Answer these questions about the forum thread on the Zaino'd seat and new Sigma lens:
(a) What product was applied after drying to deepen the shine?
(b) What did the snofoam and pressure-wash rinse nearly make redundant?
(c) In the reply from drive 'n' shine, what would G be brought along to do?

• _Excerpted text_:
---------------
# Zaino'd Seat and new Sigma 10-20mm



## dubnut71 (Jul 25, 2006)

OK so you don't know its Zaino'd from the pics but was washed today with the Z shampoo and after drying got a coat of Z8 to deepen the shine and boy is the Z2 / Z5 combo holding up great!!

So a clean car / dirty car park and new 10-20mm sigma and this is the result......


























I am forever indebted to the UK Zaino king for his help in getting me hooked on the stuff, its just incredible the finish that it gives and its so easy to use, tiny amounts of product. The snofoam was practically pulling the dirt off and after a p/w rinse there was hardly any dirt left, nearly made the wash stage redundant!!


----------



## drive 'n' shine (Apr 22, 2006)

Cracking pictures G :thumb: , think i'll have to have you along to snap some pics for me one day


----------



## Johnnyopolis (Oct 25, 2005)
---------------
Target position records:

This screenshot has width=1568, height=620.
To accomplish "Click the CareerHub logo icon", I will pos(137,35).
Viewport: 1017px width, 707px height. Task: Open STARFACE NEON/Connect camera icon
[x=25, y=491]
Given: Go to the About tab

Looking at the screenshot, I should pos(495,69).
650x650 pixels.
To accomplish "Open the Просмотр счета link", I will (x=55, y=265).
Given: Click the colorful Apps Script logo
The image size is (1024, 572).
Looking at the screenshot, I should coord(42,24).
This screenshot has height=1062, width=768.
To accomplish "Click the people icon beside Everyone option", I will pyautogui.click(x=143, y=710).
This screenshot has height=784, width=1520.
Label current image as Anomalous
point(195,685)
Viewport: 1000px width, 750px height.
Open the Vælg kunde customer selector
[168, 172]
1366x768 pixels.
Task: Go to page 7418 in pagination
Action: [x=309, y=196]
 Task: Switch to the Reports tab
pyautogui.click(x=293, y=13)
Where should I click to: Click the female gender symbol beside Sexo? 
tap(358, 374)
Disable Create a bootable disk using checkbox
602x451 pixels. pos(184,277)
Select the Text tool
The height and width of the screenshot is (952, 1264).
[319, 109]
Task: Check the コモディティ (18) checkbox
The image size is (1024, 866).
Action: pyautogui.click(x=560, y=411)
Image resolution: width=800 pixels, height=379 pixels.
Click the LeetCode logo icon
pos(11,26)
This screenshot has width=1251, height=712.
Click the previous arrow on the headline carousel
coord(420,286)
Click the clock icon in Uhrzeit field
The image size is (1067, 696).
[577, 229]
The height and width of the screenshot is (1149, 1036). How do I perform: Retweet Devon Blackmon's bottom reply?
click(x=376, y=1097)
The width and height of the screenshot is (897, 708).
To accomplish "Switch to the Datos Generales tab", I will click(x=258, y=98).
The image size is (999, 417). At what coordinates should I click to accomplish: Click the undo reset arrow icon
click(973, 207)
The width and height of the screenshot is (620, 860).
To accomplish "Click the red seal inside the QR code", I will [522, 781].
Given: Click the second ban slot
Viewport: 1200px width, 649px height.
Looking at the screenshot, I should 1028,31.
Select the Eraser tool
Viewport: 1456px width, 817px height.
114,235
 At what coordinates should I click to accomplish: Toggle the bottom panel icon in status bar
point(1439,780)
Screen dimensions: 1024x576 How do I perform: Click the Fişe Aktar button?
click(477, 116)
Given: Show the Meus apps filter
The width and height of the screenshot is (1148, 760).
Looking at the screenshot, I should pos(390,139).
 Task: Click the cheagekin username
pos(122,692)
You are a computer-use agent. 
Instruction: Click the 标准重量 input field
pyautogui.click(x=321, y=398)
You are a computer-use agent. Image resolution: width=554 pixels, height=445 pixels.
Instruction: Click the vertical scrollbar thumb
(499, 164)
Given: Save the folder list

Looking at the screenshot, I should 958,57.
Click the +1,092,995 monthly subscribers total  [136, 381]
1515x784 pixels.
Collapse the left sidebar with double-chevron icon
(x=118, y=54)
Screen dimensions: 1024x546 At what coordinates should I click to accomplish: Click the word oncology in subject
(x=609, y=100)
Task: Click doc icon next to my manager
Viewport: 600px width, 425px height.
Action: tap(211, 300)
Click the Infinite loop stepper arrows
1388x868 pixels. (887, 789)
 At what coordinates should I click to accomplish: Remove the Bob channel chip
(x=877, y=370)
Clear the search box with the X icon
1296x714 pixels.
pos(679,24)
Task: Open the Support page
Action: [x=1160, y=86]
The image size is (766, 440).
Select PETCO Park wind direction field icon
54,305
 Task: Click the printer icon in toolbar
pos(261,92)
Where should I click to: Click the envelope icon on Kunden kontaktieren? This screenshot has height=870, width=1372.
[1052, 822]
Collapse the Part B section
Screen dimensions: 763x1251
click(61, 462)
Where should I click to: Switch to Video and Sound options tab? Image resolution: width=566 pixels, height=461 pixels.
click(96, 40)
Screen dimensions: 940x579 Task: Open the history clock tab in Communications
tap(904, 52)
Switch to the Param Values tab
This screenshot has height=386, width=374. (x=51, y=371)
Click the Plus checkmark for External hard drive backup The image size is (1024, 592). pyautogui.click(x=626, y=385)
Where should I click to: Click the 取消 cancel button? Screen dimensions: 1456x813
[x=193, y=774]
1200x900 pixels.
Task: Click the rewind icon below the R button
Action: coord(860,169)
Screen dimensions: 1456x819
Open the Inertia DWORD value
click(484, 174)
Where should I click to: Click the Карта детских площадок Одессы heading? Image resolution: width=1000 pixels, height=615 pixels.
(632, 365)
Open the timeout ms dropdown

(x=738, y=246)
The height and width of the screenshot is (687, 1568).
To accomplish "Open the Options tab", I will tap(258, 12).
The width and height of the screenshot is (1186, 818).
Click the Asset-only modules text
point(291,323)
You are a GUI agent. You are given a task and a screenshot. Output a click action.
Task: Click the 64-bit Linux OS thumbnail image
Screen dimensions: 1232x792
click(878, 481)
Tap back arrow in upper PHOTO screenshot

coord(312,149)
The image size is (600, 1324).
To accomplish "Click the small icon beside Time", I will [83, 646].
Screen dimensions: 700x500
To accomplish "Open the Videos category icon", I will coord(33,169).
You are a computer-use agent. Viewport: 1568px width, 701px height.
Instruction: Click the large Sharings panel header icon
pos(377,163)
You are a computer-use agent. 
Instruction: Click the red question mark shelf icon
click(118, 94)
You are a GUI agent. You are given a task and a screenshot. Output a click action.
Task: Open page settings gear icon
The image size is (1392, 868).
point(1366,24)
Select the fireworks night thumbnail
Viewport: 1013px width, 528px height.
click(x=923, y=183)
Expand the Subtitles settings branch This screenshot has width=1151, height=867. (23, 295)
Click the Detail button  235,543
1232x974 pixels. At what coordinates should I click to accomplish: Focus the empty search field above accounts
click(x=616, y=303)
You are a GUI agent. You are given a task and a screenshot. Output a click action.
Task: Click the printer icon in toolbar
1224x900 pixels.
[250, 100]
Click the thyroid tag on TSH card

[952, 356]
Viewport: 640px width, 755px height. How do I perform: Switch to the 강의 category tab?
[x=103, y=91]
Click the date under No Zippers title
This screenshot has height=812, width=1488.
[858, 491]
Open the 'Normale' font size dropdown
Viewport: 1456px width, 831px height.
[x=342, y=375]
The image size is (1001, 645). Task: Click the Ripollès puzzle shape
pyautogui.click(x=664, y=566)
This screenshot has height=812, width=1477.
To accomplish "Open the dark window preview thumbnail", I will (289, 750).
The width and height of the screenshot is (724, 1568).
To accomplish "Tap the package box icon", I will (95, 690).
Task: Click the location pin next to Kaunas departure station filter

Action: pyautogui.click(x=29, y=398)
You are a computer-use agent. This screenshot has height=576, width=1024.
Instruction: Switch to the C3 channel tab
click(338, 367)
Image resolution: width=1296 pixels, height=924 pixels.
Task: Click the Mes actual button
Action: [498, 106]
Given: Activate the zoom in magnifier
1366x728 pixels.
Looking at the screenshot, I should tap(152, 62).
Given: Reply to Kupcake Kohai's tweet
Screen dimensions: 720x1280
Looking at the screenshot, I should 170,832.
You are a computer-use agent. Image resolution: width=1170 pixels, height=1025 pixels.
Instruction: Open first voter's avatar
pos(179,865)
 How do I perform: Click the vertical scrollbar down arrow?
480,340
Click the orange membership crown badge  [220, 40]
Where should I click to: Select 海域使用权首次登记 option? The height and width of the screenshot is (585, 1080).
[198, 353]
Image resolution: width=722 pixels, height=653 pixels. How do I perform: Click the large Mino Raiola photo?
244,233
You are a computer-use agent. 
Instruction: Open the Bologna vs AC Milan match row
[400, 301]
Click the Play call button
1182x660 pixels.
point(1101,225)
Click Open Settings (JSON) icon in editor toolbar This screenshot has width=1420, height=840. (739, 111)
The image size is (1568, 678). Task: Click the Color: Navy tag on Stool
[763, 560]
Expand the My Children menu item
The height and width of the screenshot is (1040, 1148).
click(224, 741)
---------------
• _Answer to the task_:
(a) Z8
(b) The wash stage
(c) Snap some pics